The Secure and Fair Enforcement for Mortgage Licensing Act of 2008, known as the SAFE Act, is federal legislation that was enacted as a partial response to the mortgage crisis that regulators say resulted from a lack of appropriate monitoring, oversight and regulation of the intermediaries between consumers and lenders in the residential mortgage industry.
Mark Tarpey, supervisor at the Indiana Consumer Credit Division of the DFI told MHMSM.com the department has a certain responsibility as the regulator to actively insure compliance.

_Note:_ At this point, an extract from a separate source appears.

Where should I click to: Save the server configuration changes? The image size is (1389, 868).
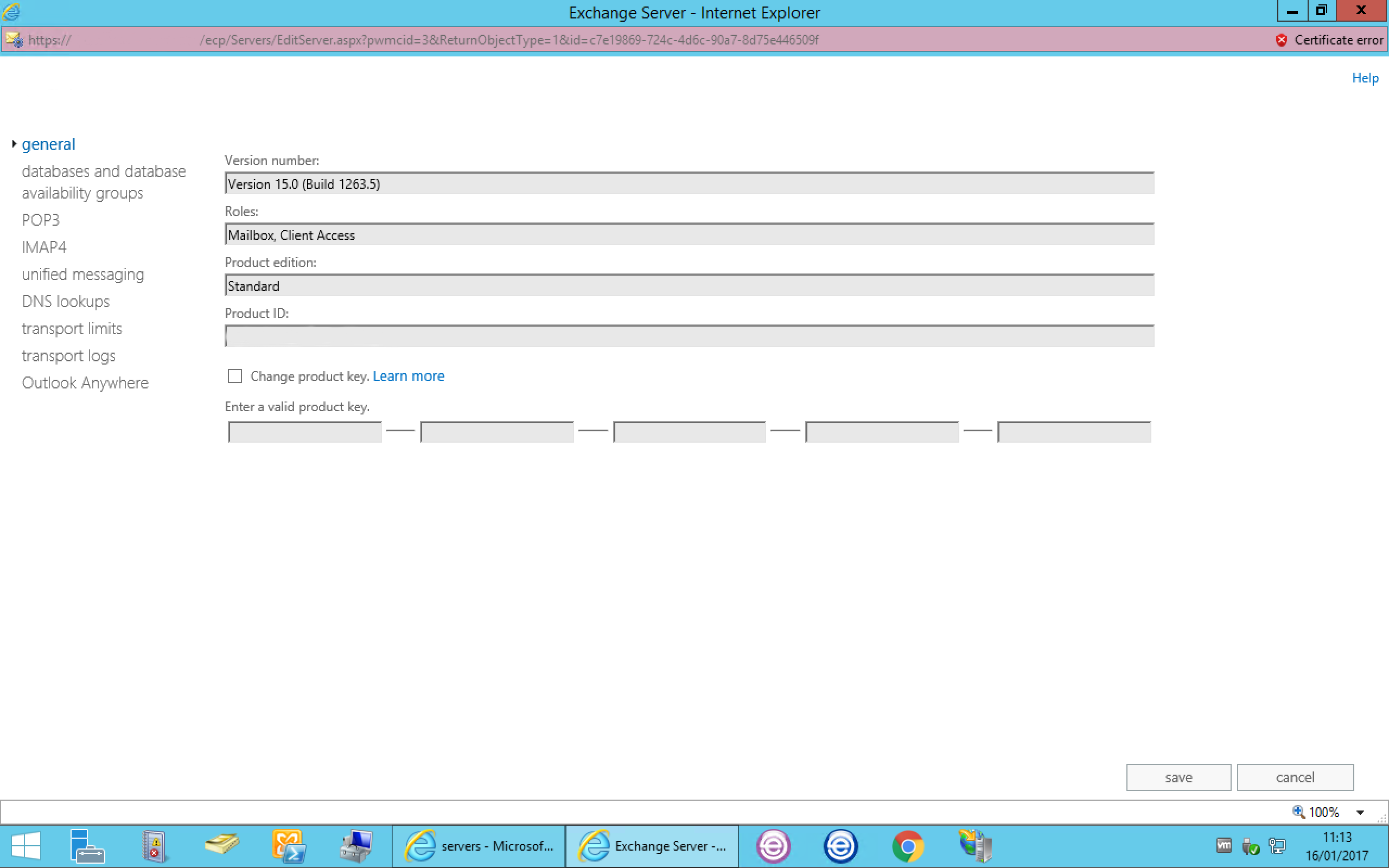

In general, Tarpey says the outreach has found that compliance to be good.
“Some people are in the process of figuring out what they are going to do moving forward, how they are going to structure transactions, etcetera,” Tarpey says. “We’re there to help them figure it out.”
The date for compliance for the SAFE Act and related state legislation was July 1, 2010. The DFI had previously distributed a Q&A on the topic, reminding retailers and community operators that anyone who is working as a mortgage loan originator would have to be licensed. The Q&A is available at www.

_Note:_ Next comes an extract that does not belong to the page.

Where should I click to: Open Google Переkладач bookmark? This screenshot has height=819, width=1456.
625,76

Both companies and individuals involved in mortgage loan origination activities are subject to the SAFE Act. Tarpey explains that anyone who is a creditor on a retail installment sales contract requires licensing. However, there are situations where licensing isn’t required.

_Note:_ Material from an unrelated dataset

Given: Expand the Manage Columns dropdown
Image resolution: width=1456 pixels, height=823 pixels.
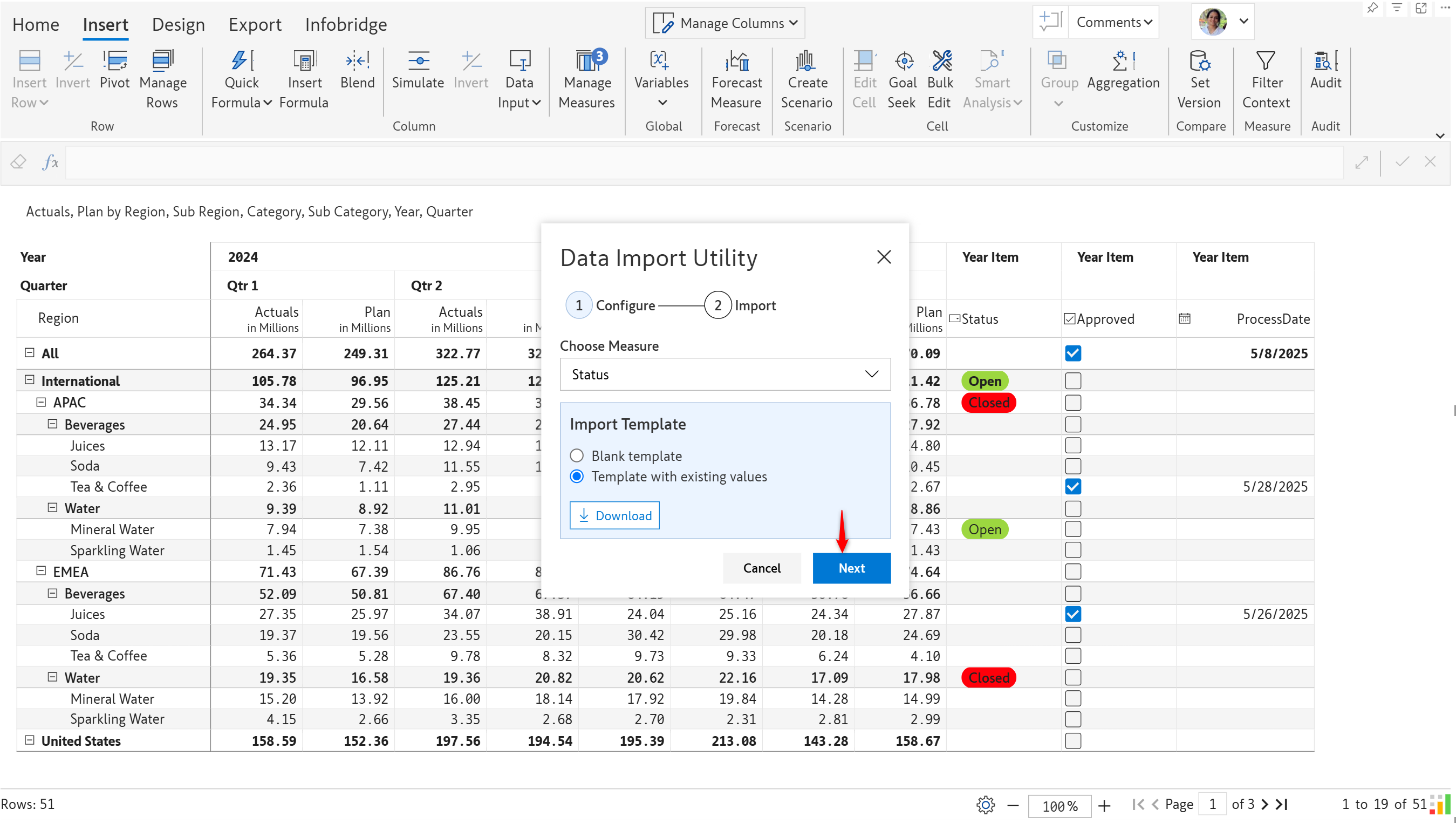Looking at the screenshot, I should [x=724, y=23].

“There is an exemption that says if all the dealer is doing is giving the customer an application for a third-party lender, then that doesn’t meet the definition of an originator,” Tarpey adds. “That’s one exemption.”
The DFI also informed manufactured housing retailers if a title does not transfer, then that does not constitute a covered activity. With that comes a qualifier, however.
“We did caution whether they be a dealer or a community, that you can’t use a standard sales contract or loan agreement,” Tarpey says, adding that if a retailer is trying to make sure they don’t transfer title, they need to draft an agreement that’s more in the nature of a lease.
Any discussion of rates and terms is a loan origination activity that requires licensing.
Bowersox says a lot of it goes back to the phrases administrative and clerical or compensation or gain contained in the SAFE Act.
Tarpey says that officials visiting retailers and communities have found a general awareness of the requirements. In cases where originating loans is a substantial portion of the business, licensing will be advantageous. In cases where its not, those activities may be handled elsewhere.
“If you’re doing enough of this it’s going to be in your interest to continue to do it,” Tarpey says. “If you’re not doing very much activity of this nature, then maybe it isn’t worth getting licensed and you may want to figure out a way to refer customers to a third party and/or draft an agreement that is truly a lease agreement and not a sale type of transactions. All those are business decisions that need to be weighed.
“The landscape has changed in terms of what you have to do in terms of licensing for the entity and the individual.”
Licensing is applied for through a nation-wide program where information is entered. The actual application then comes to the Indiana DFI or like department in another state for review.
“Once you get all your information in the system, then the process becomes simpler,” Tarpey says. “We’ve tried to keep the process as streamlined as we can.”
Officials from the DFI will be available December 16 at the Indiana Manufactured Housing Association to meet with members during a special SAFE Act roundtable.